**Directions**
Exactly reproduce the lines from the top of the entries below through the line containing "You are a computer-use agent. The", with both ends included.
[Start of Attachment]
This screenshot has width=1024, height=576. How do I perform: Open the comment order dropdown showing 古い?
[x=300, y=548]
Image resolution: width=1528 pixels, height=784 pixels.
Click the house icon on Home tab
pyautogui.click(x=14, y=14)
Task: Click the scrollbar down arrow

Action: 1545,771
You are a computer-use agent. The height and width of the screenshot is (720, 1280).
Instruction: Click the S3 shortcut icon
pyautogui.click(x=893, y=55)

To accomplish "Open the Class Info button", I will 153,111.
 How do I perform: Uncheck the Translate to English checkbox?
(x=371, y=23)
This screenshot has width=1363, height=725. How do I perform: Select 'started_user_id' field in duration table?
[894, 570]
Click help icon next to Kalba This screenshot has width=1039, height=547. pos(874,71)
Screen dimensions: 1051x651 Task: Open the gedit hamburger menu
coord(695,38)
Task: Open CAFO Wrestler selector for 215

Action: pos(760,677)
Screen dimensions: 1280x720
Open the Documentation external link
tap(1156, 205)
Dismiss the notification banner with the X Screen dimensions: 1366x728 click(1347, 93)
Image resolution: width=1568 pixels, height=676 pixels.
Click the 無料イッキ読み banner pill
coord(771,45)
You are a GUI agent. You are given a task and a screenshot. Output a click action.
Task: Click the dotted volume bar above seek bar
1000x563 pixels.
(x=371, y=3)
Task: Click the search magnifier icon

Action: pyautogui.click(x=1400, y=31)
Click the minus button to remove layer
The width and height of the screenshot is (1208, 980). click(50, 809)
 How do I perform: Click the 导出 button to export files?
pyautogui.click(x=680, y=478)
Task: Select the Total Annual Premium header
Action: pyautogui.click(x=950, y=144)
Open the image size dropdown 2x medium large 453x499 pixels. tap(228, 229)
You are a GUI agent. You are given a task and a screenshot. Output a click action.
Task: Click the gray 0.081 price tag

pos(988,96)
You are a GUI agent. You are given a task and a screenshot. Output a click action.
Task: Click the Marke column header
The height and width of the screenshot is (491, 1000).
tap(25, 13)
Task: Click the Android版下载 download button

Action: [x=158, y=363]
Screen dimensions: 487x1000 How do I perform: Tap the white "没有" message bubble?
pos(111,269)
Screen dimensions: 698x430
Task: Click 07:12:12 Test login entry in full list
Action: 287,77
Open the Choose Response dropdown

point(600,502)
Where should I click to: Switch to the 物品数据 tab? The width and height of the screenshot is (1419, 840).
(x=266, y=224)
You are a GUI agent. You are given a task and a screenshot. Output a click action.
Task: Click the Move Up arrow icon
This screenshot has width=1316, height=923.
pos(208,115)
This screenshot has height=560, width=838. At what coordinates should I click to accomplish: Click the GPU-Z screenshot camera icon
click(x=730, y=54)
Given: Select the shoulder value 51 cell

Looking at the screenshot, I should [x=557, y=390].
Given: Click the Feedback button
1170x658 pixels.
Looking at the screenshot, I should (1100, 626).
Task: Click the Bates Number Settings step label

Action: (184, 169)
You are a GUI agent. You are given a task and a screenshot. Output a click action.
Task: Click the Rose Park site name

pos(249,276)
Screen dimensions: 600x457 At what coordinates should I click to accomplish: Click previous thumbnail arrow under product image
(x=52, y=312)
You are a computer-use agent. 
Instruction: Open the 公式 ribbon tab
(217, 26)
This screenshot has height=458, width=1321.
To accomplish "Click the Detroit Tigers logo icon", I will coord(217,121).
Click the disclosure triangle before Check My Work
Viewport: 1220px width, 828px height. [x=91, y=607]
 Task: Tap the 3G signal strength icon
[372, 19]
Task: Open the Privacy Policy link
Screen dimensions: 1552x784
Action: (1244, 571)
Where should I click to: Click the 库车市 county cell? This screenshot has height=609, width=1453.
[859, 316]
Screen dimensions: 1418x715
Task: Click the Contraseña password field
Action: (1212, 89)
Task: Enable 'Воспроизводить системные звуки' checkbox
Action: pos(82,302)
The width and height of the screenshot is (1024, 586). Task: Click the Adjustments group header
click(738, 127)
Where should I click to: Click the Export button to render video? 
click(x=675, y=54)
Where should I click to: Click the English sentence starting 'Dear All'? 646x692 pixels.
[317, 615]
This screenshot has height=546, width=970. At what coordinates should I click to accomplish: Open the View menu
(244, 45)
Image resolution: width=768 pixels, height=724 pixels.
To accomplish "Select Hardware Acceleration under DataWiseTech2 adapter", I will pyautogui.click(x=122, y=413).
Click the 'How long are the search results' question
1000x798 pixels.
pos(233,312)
[End of Attachment]
**Response**
This screenshot has width=1024, height=576. How do I perform: Open the comment order dropdown showing 古い?
[x=300, y=548]
Image resolution: width=1528 pixels, height=784 pixels.
Click the house icon on Home tab
pyautogui.click(x=14, y=14)
Task: Click the scrollbar down arrow

Action: 1545,771
You are a computer-use agent. The height and width of the screenshot is (720, 1280).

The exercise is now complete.